▶ _WHAT THE TASK REQUIRES_
Look through the listing for the string "track" and copy out every line that holds it.

▶ _SUPPLIED RECORDS_
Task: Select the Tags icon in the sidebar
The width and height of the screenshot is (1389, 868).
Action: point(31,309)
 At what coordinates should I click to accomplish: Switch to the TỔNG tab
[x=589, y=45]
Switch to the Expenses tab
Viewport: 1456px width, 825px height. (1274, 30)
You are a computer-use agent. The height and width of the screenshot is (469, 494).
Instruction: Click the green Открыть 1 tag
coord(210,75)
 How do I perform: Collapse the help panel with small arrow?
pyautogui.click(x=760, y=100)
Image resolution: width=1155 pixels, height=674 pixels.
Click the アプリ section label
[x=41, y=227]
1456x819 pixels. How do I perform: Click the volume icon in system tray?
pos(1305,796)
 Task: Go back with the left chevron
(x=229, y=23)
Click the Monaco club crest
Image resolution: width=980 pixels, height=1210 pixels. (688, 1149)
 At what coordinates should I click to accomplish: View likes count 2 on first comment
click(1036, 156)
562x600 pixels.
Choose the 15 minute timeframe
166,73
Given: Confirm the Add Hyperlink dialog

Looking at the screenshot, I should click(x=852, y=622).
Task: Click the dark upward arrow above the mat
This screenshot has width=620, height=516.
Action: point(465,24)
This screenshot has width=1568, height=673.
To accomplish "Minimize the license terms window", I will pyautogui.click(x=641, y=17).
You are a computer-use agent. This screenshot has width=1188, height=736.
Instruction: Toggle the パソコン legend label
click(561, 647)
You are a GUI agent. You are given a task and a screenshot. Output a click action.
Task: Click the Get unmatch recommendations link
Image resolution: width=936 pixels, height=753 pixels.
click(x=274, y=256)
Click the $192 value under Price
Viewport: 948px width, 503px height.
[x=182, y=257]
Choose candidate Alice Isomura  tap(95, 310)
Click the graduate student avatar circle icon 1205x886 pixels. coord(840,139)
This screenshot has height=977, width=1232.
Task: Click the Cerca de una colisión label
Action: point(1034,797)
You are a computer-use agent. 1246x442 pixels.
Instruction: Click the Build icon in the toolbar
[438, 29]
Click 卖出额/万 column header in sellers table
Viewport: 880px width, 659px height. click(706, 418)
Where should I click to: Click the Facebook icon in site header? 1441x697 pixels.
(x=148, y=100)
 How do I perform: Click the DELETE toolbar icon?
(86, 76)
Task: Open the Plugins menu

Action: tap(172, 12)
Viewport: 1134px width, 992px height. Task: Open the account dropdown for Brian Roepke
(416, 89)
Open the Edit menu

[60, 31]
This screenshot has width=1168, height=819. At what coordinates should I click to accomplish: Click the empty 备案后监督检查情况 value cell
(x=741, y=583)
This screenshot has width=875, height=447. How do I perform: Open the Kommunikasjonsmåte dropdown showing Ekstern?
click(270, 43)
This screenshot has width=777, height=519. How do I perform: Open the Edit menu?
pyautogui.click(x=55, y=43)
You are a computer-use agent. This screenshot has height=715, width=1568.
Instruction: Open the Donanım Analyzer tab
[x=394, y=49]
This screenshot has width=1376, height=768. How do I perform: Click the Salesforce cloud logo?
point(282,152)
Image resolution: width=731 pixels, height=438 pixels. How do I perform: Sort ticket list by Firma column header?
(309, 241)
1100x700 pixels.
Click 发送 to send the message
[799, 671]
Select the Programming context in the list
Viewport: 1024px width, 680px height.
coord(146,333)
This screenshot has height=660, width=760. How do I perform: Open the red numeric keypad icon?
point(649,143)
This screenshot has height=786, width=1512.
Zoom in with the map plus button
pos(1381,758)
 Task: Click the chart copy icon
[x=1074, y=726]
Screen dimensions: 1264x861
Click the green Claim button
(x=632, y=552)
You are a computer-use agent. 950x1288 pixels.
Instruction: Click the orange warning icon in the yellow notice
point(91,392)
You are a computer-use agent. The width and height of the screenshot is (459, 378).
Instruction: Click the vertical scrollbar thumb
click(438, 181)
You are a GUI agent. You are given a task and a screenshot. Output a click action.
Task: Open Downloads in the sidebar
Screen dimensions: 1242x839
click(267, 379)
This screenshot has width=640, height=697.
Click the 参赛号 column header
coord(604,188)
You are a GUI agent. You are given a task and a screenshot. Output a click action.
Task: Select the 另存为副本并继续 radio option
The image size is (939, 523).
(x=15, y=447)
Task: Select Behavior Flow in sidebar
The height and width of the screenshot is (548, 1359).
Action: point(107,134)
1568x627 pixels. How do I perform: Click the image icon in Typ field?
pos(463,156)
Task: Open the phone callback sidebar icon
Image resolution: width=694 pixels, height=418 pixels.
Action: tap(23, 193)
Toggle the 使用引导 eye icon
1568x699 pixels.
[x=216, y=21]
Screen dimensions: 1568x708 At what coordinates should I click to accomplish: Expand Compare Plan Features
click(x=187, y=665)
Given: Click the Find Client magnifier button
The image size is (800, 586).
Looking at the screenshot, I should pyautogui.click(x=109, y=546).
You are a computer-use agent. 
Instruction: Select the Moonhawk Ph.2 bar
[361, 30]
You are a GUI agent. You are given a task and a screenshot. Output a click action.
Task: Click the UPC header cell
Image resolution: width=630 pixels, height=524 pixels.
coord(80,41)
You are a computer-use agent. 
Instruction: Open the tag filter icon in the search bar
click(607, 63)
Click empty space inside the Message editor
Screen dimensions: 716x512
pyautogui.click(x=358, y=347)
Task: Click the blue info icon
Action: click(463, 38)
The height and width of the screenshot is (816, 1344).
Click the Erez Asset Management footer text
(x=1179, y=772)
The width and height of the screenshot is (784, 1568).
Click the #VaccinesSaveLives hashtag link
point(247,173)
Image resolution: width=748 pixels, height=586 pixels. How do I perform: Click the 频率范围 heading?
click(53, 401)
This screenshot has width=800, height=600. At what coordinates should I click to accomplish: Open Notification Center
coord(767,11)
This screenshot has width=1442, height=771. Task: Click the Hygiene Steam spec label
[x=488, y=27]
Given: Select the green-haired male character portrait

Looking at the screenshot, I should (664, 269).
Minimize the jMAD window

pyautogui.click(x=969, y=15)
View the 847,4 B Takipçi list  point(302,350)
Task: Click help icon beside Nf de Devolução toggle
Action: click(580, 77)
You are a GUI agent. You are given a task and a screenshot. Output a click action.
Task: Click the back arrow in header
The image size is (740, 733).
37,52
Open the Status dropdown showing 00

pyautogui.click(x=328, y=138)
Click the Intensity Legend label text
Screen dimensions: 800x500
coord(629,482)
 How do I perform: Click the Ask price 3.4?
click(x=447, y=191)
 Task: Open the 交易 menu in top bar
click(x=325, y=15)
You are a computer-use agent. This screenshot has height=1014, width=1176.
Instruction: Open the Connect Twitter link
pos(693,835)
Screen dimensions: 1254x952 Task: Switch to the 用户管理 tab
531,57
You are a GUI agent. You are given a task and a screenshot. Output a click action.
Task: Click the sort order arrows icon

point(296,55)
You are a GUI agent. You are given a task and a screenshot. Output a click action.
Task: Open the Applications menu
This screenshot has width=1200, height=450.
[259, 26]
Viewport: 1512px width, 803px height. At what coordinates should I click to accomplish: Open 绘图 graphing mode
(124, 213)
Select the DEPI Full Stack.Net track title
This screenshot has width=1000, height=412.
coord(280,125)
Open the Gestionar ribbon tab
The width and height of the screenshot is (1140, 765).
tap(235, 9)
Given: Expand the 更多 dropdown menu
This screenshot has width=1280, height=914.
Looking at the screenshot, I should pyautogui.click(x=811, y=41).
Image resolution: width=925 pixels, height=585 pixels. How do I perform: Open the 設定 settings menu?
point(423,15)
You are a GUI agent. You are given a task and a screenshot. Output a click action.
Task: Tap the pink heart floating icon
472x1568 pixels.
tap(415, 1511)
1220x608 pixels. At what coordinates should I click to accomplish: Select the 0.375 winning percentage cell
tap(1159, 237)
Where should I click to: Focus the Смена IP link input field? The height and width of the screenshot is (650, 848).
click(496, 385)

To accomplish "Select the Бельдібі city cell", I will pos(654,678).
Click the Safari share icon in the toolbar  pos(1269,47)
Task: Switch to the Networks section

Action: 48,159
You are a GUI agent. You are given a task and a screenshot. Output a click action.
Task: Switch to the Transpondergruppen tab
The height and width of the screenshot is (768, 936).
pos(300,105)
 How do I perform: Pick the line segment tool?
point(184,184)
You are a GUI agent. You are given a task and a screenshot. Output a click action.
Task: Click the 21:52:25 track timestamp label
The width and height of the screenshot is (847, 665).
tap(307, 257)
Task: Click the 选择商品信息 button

▶ _WRITTEN SOLUTION_
Select the DEPI Full Stack.Net track title
Task: Click the 21:52:25 track timestamp label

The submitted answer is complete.